The enduring Good War fable goes well beyond Memorial Day barbecues and flickering black-and-white movies on late night TV. W.W.II is America's most popular war. According to accepted history, it was an inevitable war forced upon a peaceful people thanks to a surprise attack by a sneaky enemy. This war, then and now, has been carefully and consciously sold to us as a life-and-death battle against pure evil. For most Americans, W.W.II was nothing less than good and bad going toe-to-toe in khaki fatigues.

But, Hollywood aside, John Wayne never set foot on Iwo Jima. Despite the former president's dim recollections, Ronald Reagan did not liberate any concentration camps. And, contrary to popular belief, FDR never actually got around to sending our boys "over there" to take on Hitler's Germany until after the Nazis had already declared war on the US first.

American lives weren't sacrificed in a holy war to avenge Pearl Harbor nor to end the Nazi Holocaust. W.W.II was about territory, power, control, money, and imperialism. What we're taught about the years leading up to the Good War involves the alleged appeasement of the Third Reich. If only the Allies were stronger in their resolve, the fascists could have been stopped. Having made that mistake once, the mantra goes, we can't make it again.

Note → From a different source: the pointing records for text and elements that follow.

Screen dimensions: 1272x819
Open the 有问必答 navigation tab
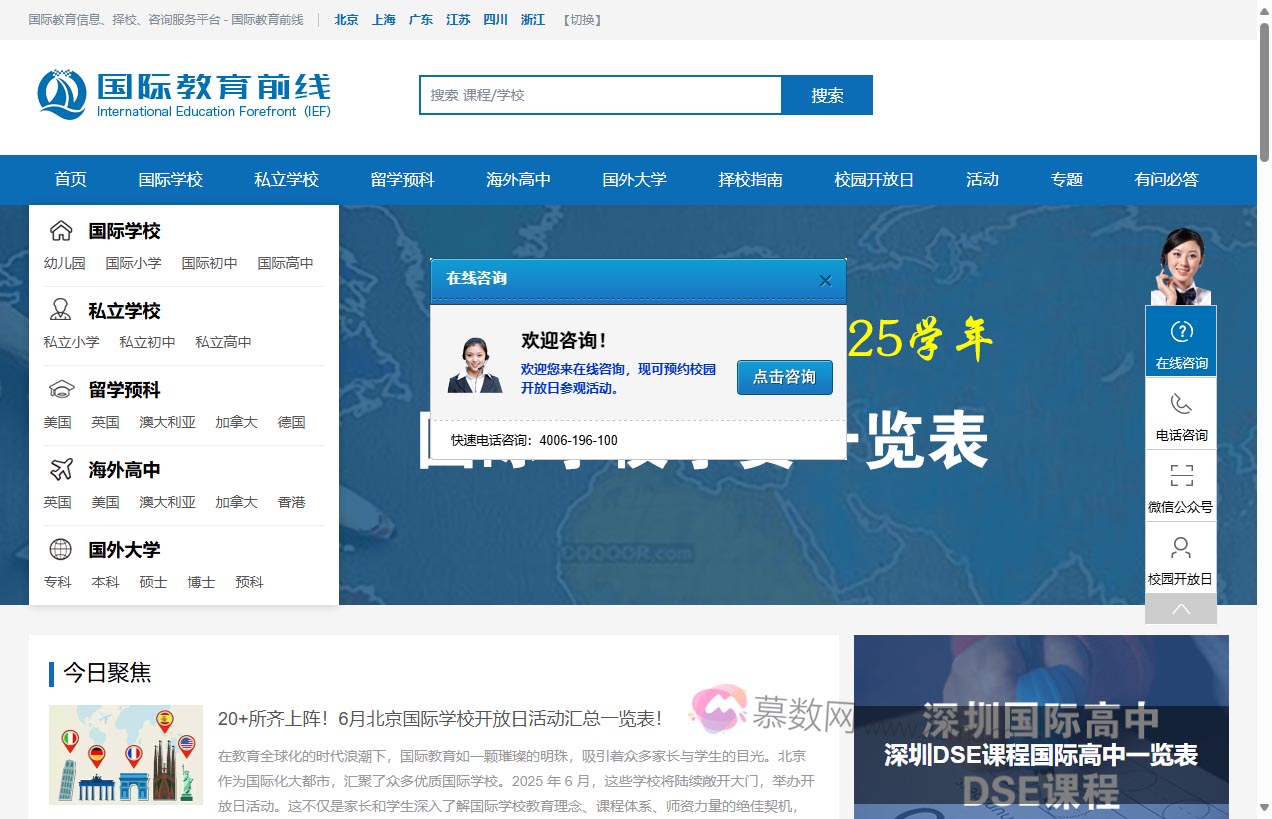tap(1167, 180)
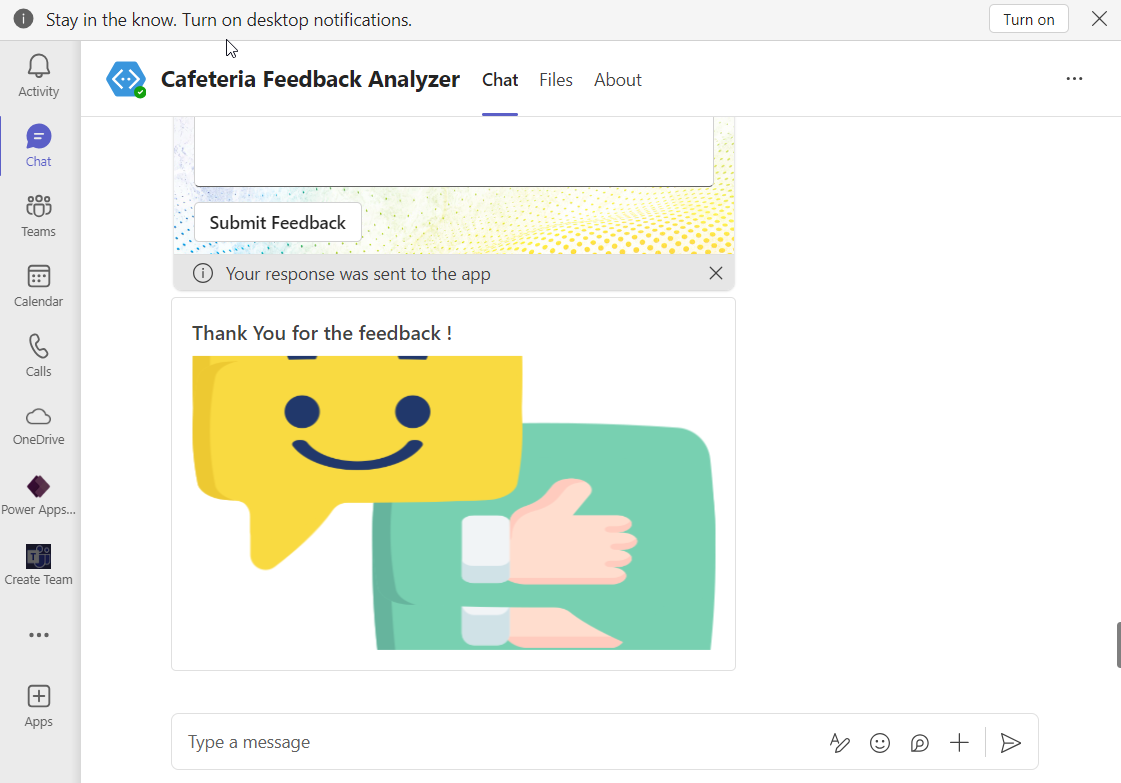The image size is (1121, 783).
Task: Open the Activity feed
Action: point(37,75)
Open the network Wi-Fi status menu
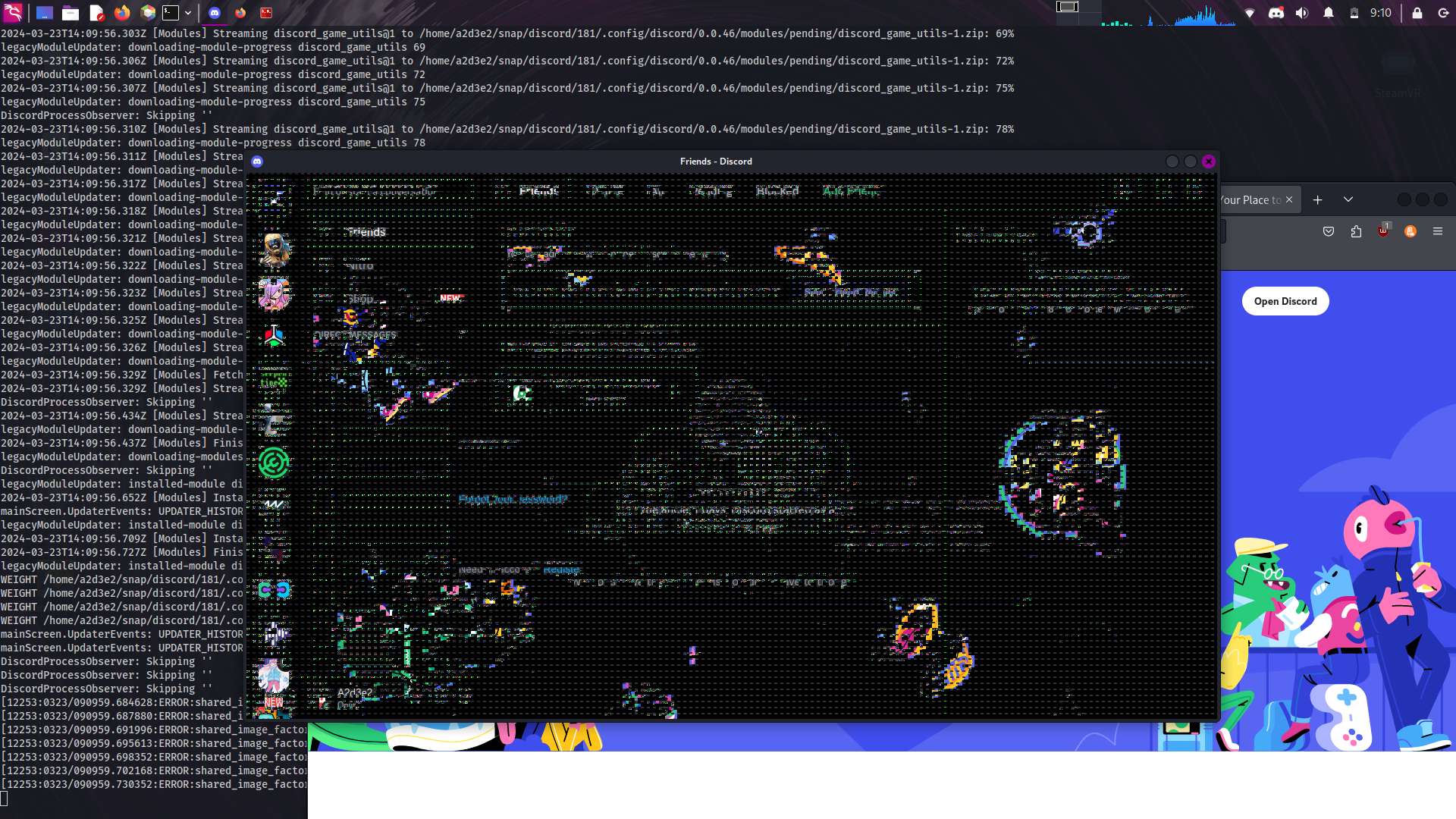This screenshot has width=1456, height=819. (1250, 13)
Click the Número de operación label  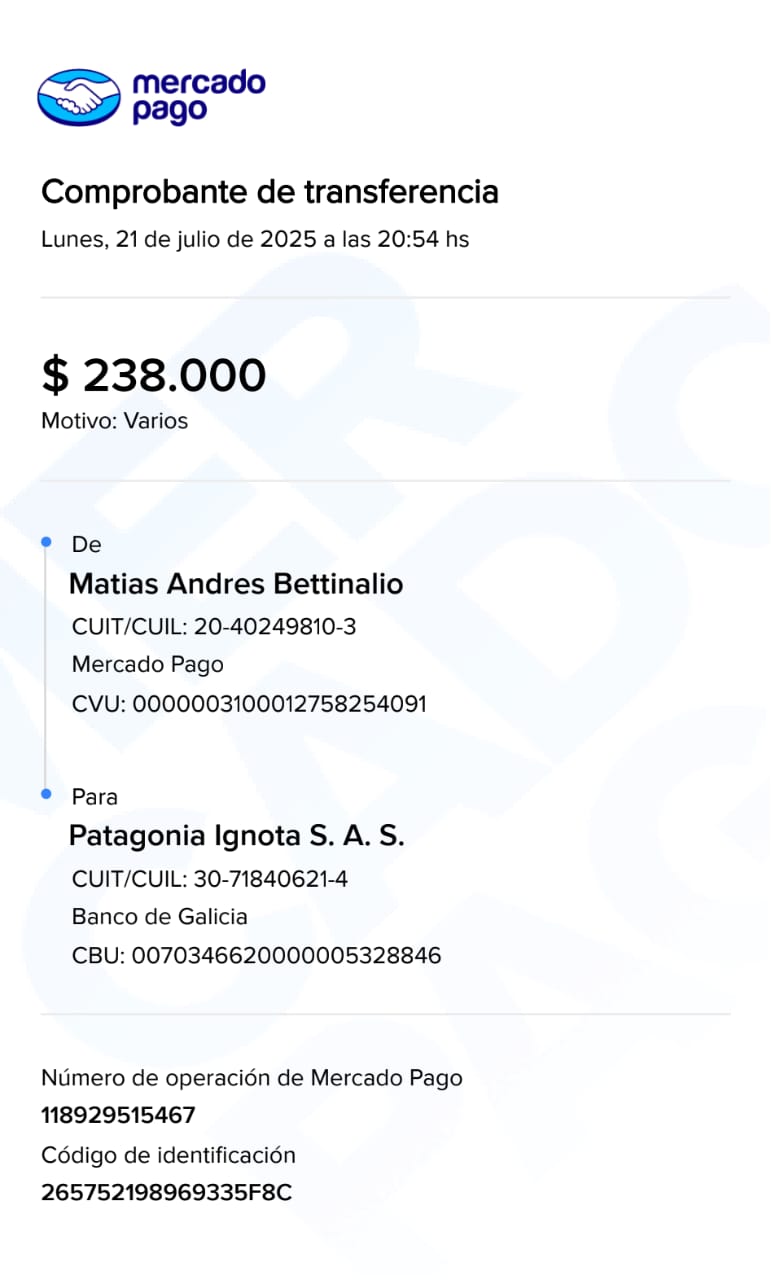(251, 1078)
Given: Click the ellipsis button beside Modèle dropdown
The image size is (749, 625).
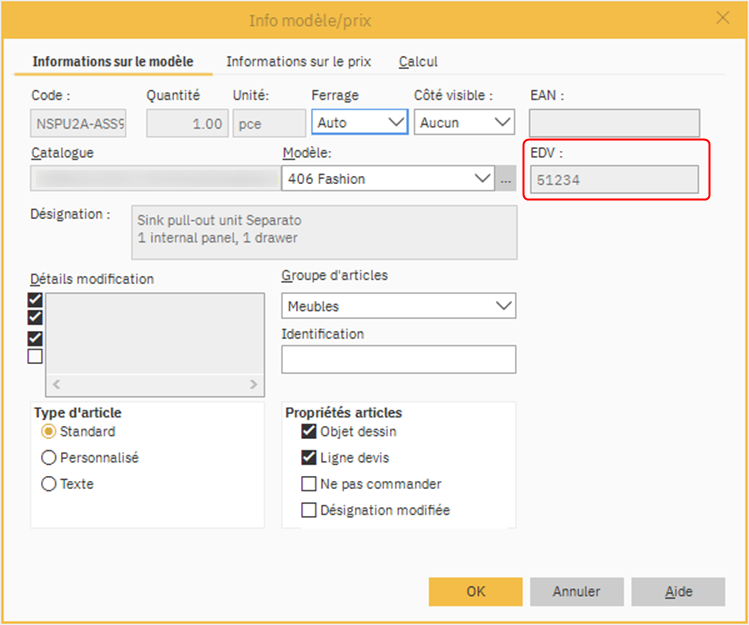Looking at the screenshot, I should 507,179.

Comparing modern-day tyrants like Saddam Hussein to Adolf Hitler and invoking the A Word (appeasement) activates the following historical façade: After whipping the original axis of evil in a noble and popular war, the US and its allies can now wave the banner of humanitarianism and intervene with impunity across the globe without their motivations being severely questioned...especially when every enemy is likened to Hitler.